**SOURCE:**

-- Begin --

What’s in a Shekel?

קַח אֶת הַלְוִיִּם תַּחַת כָּל בְּכוֹר בִּבְנֵי יִשְׂרָאֵל... וְאֵת פְּדוּיֵי הַשְּׁלֹשָׁה וְהַשִּׁבְעִים וְהַמָּאתָיִם הָעֹדְפִים עַל הַלְוִיִּם מִבְּכוֹר בְּנֵי יִשְׂרָאֵל. וְלָקַחְתָּ חֲמֵשֶׁת חֲמֵשֶׁת שְׁקָלִים לַגֻּלְגֹּלֶת... עֶשְׂרִים גֵּרָה הַשָּׁקֶל. וְנָתַתָּה הַכֶּסֶף לְאַהֲרֹן וּלְבָנָיו

Take the Leviim in place of every firstborn of Bnei Yisrael… And as for the redemptions of the two hundred and seventy-three of the firstborn of Bnei Yisrael who are in excess of the Leviim; you shall take five shekels for each headcount… the shekel is twenty geras. You shall give the money to Aharon and his sons. (3:45-48)

“Aharon and his sons” – Midrash Chazal

As the above pesukim describe, of the 22,273 firstborn among Bnei Yisrael, 22,000 had their kedushah transferred to the 22,000 Leviim, while the remaining 273 redeemed themselves with money, which was given to Aharon and his sons.

-- End --

**TASK LIST:**
a) Please answer these questions about the text on redeeming the firstborn:
(i) How many geras make up a shekel?
(ii) How many firstborn among Bnei Yisrael were there in all?
(iii) To whom was the redemption money given?
b) Carry on the text about redeeming the firstborn from the point where it stops.
The material that follows comes from a different source.

**GIVEN MATERIAL:**
-- Begin --

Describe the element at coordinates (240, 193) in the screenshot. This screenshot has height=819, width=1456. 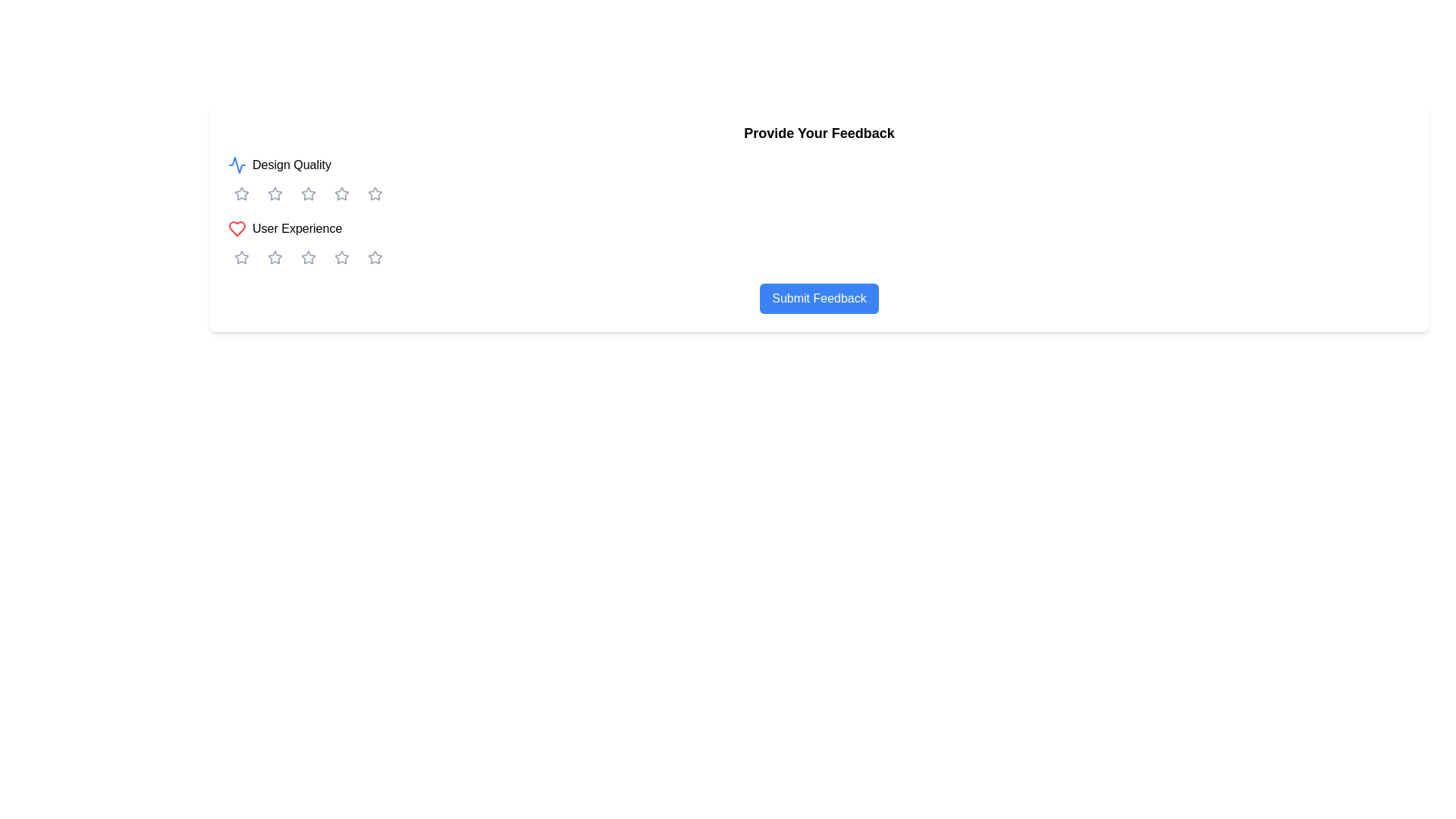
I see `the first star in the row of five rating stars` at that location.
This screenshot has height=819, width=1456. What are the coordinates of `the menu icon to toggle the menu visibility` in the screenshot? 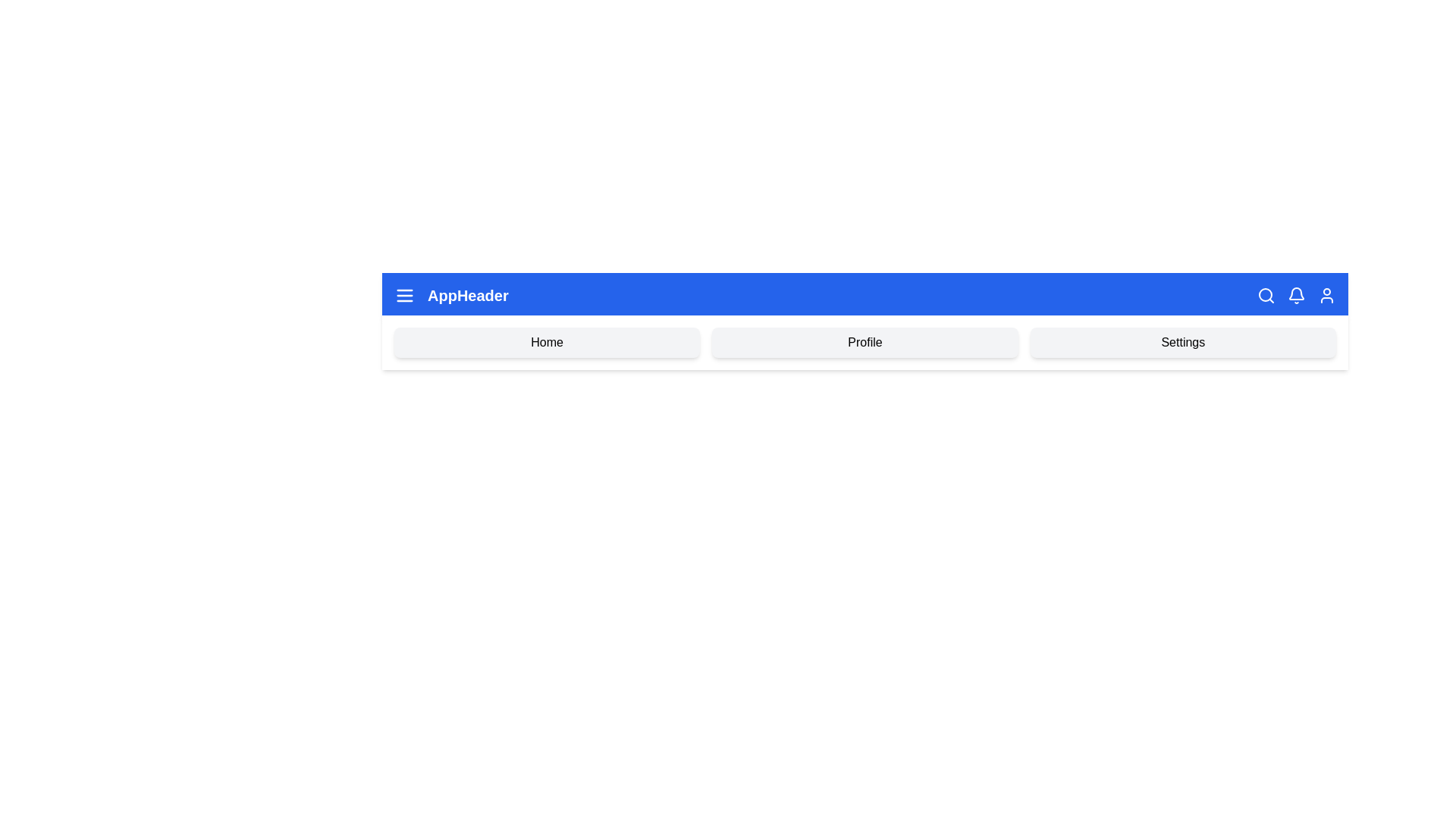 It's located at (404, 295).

-- End --

**OUTPUTS BY TASK:**
a)
(i) Twenty.
(ii) 22,273.
(iii) To Aharon and his sons.

b)
How was this redemption money apportioned? The pasuk does not discuss this matter explicitly. However, Chazal[1] explain the Torah’s directive that the money be given to “Aharon and his sons” to mean that Aharon shall receive half the money and his sons will divide the other half. This exposition parallels a statement of the Gemara in a different context. The Torah[2] states that the Lechem Hapanim is to be given to “Aharon and his sons,” which the Gemara[3] explains to mean that Aharon shall receive half of the loaves and the remaining half shall be divided among his sons.

The Meshech Chochmah proceeds to explain that this understanding of the division emerges not only from the exposition of Chazal on the words “Aharon and his sons”, but also from a closer look at our pasuk itself.

“The shekel is twenty geras” – Understanding the Pattern

Pasuk 47 which states that each firstborn shall redeem himself with five shekalim, concludes by saying that each gera is twenty shekel. This detail is something the Torah has stated on previous occasions – but not on all occasions. For example:

  • In the beginning of Parshas Ki Tisa,[4] when commanding the Bnei Yisrael to donate a half-shekel to the Mishkan, the Torah adds that each shekel is twenty gera.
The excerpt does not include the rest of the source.